From the first line to the last, write out the material exactly.
[[ STORED DATA open ]]
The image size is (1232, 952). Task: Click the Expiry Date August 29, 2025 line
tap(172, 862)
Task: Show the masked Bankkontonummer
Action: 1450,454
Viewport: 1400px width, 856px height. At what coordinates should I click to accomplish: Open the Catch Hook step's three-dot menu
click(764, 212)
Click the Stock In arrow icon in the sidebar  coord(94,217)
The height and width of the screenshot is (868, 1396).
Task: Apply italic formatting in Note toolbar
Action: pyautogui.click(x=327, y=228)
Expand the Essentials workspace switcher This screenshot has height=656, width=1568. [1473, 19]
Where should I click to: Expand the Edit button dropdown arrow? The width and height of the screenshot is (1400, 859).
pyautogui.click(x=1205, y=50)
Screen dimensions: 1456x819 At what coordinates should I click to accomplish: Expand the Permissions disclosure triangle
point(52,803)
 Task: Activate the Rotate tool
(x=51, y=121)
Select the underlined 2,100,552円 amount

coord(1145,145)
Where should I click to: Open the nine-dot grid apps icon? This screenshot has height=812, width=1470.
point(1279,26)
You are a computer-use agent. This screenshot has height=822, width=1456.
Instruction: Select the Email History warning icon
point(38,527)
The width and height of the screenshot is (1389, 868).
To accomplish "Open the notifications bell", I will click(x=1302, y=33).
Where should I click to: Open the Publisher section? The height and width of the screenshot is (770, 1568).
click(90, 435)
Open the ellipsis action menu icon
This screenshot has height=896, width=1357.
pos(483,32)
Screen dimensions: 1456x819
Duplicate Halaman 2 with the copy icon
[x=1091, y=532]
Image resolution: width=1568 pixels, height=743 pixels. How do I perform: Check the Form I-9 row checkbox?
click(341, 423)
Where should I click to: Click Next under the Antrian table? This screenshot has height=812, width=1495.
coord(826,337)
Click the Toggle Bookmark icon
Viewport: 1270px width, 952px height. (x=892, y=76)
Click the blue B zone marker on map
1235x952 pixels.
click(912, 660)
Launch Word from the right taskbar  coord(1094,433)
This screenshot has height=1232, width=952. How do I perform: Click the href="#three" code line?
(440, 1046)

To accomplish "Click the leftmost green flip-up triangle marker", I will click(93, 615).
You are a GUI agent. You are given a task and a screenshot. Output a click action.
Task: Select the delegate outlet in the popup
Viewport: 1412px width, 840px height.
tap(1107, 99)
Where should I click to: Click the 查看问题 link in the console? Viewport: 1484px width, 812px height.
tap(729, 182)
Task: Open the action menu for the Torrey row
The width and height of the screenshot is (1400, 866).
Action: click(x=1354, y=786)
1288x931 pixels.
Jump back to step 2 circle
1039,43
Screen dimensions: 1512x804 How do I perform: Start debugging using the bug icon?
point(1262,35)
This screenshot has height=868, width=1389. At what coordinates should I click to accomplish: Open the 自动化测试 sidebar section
[[ STORED DATA closed ]]
• [EXERCISE OUTPUT]
The image size is (1232, 952). Task: Click the Expiry Date August 29, 2025 line
tap(172, 862)
Task: Show the masked Bankkontonummer
Action: 1450,454
Viewport: 1400px width, 856px height. At what coordinates should I click to accomplish: Open the Catch Hook step's three-dot menu
click(764, 212)
Click the Stock In arrow icon in the sidebar  coord(94,217)
The height and width of the screenshot is (868, 1396).
Task: Apply italic formatting in Note toolbar
Action: pyautogui.click(x=327, y=228)
Expand the Essentials workspace switcher This screenshot has height=656, width=1568. [1473, 19]
Where should I click to: Expand the Edit button dropdown arrow? The width and height of the screenshot is (1400, 859).
pyautogui.click(x=1205, y=50)
Screen dimensions: 1456x819 At what coordinates should I click to accomplish: Expand the Permissions disclosure triangle
point(52,803)
 Task: Activate the Rotate tool
(x=51, y=121)
Select the underlined 2,100,552円 amount

coord(1145,145)
Where should I click to: Open the nine-dot grid apps icon? This screenshot has height=812, width=1470.
point(1279,26)
You are a computer-use agent. This screenshot has height=822, width=1456.
Instruction: Select the Email History warning icon
point(38,527)
The width and height of the screenshot is (1389, 868).
To accomplish "Open the notifications bell", I will click(x=1302, y=33).
Where should I click to: Open the Publisher section? The height and width of the screenshot is (770, 1568).
click(90, 435)
Open the ellipsis action menu icon
This screenshot has height=896, width=1357.
pos(483,32)
Screen dimensions: 1456x819
Duplicate Halaman 2 with the copy icon
[x=1091, y=532]
Image resolution: width=1568 pixels, height=743 pixels. How do I perform: Check the Form I-9 row checkbox?
click(341, 423)
Where should I click to: Click Next under the Antrian table? This screenshot has height=812, width=1495.
coord(826,337)
Click the Toggle Bookmark icon
Viewport: 1270px width, 952px height. (x=892, y=76)
Click the blue B zone marker on map
1235x952 pixels.
click(912, 660)
Launch Word from the right taskbar  coord(1094,433)
This screenshot has height=1232, width=952. How do I perform: Click the href="#three" code line?
(440, 1046)

To accomplish "Click the leftmost green flip-up triangle marker", I will click(93, 615).
You are a GUI agent. You are given a task and a screenshot. Output a click action.
Task: Select the delegate outlet in the popup
Viewport: 1412px width, 840px height.
tap(1107, 99)
Where should I click to: Click the 查看问题 link in the console? Viewport: 1484px width, 812px height.
tap(729, 182)
Task: Open the action menu for the Torrey row
The width and height of the screenshot is (1400, 866).
Action: click(x=1354, y=786)
1288x931 pixels.
Jump back to step 2 circle
1039,43
Screen dimensions: 1512x804 How do I perform: Start debugging using the bug icon?
point(1262,35)
This screenshot has height=868, width=1389. At what coordinates should I click to accomplish: Open the 自动化测试 sidebar section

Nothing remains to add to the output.